サントリー美術館で見た『吉原細見』のことが載っていたのは、この本です。
写楽って、9か月(とかおよそ10カ月とか)の間に140点以上の錦絵を出版し、忽然といなくなった絵師です。

写楽は誰か?

未だに謎で、たくさんの説があります。
例えば、有名な絵師―円山応挙、葛飾北斎、歌麿、谷文晁など―だったとか、阿波の能役者だったとか、実は蔦屋重三郎だったとか・・・。
説としては、写楽工房説とか写楽個人説、写楽別人説とかあるようです。

このミステリーは写楽の正体がわからないのをうまく使っています。

浮世絵研究で有名な団体は2つありました。
在野の研究家、嵯峨を中心としている「浮世絵愛好会」と武蔵野大学の西島を中心とした「江戸美術ゼミナール」です。

嵯峨は西島が理事をしている「江戸美術協会」に反旗を翻しており、嵯峨と西島の対立は二十年来になっていました。

ある日、嵯峨が遺体で見つかります。
西島の助手をしている津田は、嵯峨の義弟の水野が売りに出した、嵯峨の蔵書の古本を安くで手に入れます。
その時に津田は水野からある画集をもらい、その画集を見ているうちに、写楽とは誰かという新しい説を考えつきます。

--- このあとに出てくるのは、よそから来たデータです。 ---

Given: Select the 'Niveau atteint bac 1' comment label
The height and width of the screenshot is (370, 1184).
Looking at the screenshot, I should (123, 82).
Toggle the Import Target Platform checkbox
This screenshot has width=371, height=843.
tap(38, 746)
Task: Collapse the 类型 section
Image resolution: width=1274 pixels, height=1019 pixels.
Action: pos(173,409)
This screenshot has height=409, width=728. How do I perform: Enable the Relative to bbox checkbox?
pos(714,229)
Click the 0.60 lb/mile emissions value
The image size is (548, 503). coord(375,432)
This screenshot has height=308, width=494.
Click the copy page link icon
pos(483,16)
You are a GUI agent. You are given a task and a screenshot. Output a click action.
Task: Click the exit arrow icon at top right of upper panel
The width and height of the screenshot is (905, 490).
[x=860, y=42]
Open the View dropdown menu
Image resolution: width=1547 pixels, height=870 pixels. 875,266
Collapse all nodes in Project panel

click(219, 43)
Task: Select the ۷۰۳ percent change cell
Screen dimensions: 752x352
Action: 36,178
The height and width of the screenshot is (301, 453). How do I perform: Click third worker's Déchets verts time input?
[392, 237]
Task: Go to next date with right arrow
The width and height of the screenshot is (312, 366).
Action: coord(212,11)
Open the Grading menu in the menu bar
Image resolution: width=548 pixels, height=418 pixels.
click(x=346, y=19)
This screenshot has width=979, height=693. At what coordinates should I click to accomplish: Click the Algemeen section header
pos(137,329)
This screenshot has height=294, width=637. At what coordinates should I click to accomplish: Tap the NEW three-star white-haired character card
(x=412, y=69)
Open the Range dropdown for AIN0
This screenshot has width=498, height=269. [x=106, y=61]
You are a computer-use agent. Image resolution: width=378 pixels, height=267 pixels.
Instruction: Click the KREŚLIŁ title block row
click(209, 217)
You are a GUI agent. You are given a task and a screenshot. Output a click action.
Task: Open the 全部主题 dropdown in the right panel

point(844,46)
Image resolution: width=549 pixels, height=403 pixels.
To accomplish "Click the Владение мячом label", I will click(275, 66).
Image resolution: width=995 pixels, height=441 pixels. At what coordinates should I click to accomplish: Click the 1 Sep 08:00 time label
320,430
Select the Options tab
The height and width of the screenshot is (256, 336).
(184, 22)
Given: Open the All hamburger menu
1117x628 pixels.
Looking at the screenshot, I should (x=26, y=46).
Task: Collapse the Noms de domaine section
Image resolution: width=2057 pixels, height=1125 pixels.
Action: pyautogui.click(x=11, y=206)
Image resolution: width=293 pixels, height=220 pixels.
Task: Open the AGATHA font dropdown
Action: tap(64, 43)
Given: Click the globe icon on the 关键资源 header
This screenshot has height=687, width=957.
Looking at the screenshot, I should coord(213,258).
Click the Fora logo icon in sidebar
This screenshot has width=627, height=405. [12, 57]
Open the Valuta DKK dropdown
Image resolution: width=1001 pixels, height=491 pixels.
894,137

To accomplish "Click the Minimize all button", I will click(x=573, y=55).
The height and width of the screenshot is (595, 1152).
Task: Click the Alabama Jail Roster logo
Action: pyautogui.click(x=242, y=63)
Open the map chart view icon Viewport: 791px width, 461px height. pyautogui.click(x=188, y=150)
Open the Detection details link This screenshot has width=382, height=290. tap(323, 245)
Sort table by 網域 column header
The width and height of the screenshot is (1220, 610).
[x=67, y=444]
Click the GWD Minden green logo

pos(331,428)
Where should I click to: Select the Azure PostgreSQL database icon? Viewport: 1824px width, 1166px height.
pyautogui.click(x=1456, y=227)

その説は西島からお墨付きをもらうのですが、津田のようなものが発表しても相手にされないと、西島が新しい説として発表することになってしまいます。

ところが、写楽の新しい説を発表した後、西島は火事で死んでしまいます。

嵯峨と西島、この2人は殺されたのだろうか?
そして西島が出した説は・・・?

日本美術っておもしろいですね。
今頃になって気づきました。

高橋さんは浮世絵の研究者でもあるのですね。それでなければ書けないでしょう。
浮世絵を知るきっかけとしてはいい本です。

写楽とはだれかだけでもミステリーですからね。